Who technically won the knockout? Rob Taylor took this one home. His range and performance capabilities are just really unmatched.
Who should have won the knockout? Despite being a little dull, Rob was really on point tonight, and Treeva still has a lot of work to do. If Christina is looking to win, then she made the right choice.
Joshua Davis, "Arms of a Woman": There is something about the artistry of Joshua Davis that feels so much like Taylor Goldsmith of Dawes, so I'm sort of just waiting for that cover to come along. But, for tonight, we got Amos Lee. What's nice about him is just the level of artistry here - it's something that Adam Levine did well with last year, and it could do him well this year. Joshua is all about the pure emotion, and he packed a nice punch again here by keeping it sweet and simple.

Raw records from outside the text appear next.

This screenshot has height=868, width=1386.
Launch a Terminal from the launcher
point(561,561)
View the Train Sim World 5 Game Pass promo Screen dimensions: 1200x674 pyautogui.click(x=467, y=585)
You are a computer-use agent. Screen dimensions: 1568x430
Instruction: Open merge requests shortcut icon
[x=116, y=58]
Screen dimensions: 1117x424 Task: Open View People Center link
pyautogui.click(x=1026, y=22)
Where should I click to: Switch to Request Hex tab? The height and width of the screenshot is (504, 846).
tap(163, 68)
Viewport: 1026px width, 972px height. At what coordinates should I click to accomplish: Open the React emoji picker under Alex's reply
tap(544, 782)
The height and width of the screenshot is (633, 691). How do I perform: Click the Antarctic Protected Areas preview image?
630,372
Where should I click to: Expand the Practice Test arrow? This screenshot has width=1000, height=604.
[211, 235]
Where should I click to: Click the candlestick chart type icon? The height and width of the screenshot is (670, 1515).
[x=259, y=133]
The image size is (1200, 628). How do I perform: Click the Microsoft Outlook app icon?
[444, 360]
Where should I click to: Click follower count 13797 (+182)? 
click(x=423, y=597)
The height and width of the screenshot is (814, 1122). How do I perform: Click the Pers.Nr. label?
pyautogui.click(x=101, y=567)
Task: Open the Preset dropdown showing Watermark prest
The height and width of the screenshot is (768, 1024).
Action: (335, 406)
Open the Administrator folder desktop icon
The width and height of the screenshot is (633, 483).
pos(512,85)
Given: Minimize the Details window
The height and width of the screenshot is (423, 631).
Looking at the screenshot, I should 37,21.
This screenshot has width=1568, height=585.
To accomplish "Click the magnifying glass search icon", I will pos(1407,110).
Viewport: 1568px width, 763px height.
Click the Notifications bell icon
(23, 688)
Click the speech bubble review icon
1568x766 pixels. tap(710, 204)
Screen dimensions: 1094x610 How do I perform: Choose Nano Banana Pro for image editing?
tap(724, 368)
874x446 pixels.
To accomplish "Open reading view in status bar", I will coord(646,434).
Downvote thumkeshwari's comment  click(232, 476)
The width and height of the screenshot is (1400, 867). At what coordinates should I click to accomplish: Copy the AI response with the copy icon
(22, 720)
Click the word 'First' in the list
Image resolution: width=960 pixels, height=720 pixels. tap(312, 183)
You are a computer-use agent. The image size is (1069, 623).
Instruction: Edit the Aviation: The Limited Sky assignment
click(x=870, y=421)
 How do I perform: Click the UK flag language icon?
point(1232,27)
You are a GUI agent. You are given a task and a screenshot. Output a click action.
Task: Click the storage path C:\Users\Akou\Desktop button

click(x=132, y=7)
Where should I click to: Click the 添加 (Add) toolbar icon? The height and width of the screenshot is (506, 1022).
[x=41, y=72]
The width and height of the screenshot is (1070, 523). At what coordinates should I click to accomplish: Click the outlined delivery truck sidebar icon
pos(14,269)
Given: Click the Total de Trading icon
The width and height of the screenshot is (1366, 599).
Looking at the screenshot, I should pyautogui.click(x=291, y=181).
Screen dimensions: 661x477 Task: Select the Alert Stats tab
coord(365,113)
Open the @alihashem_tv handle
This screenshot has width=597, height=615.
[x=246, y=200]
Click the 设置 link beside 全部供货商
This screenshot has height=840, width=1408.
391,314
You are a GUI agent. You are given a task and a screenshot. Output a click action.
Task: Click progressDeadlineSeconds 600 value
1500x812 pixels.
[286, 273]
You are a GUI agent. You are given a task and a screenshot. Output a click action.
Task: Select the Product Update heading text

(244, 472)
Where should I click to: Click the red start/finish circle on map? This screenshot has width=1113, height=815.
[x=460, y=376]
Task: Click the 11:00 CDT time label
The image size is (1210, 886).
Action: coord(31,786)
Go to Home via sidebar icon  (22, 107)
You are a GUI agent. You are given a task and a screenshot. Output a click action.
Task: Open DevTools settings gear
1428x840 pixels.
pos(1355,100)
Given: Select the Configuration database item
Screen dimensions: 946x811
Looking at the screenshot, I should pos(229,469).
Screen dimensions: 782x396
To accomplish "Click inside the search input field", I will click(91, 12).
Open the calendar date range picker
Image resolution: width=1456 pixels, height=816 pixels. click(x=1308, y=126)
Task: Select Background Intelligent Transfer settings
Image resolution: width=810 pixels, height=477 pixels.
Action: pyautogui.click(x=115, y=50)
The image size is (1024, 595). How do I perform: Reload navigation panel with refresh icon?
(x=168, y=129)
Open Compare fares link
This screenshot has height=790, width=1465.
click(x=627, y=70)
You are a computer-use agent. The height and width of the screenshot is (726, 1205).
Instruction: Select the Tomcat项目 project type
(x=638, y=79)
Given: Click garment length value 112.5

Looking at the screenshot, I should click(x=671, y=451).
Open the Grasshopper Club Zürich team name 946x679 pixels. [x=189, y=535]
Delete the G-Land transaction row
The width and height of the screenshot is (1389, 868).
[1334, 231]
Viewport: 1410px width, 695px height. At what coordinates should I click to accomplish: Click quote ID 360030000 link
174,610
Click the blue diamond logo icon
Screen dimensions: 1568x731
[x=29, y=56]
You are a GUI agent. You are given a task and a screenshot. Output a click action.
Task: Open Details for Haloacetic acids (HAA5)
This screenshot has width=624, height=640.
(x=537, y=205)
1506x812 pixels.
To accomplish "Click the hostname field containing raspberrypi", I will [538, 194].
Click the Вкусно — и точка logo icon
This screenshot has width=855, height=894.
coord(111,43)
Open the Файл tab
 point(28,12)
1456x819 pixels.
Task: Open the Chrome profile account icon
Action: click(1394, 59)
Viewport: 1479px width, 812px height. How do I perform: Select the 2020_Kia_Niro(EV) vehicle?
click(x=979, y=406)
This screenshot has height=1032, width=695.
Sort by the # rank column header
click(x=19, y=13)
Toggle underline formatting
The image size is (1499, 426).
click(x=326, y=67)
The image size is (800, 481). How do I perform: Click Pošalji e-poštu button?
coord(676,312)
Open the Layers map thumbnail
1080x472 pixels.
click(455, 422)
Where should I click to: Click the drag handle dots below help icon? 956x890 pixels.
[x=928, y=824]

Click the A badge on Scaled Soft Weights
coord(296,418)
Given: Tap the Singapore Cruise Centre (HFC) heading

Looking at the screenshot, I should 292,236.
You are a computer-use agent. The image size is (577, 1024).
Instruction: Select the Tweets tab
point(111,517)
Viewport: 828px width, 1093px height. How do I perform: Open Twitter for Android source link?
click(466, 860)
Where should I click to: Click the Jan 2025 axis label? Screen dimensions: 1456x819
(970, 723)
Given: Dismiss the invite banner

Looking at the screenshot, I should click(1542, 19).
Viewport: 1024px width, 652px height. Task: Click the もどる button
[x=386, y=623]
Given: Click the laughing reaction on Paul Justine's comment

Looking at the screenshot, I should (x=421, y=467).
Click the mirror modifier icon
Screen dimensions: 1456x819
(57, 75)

Lexi Davila, "Anything Could Happen": When you think stellar knockout vocal, at least for me, Ellie Goulding is never who comes to mind. But, Lexi Davila managed to make this work out very well. She decorated each and every note in this performance with a flawlessness, really selling and reaching. I'm not sure where Lexi has been this entire competition, but she definitely has a unique quality to her that seems to be unmatched thus far.
Who technically won the knockout? Adam Levine went for Joshua Davis. Honestly, this was a weird matchup, and it definitely felt like these two were just the ones who were leftover at the end of the show. So, when comparing apples and oranges, Adam went the apple that's closest to his eye.
Who should have won the knockout? In the world of apples and oranges, I think the orange that is Lexi is a little bit appealing. We've seen lots of singer-songwriters on The Voice, but few people who have this sort of interesting pop appeal... at least in the last year. So, Christina nabbed her up for her own team.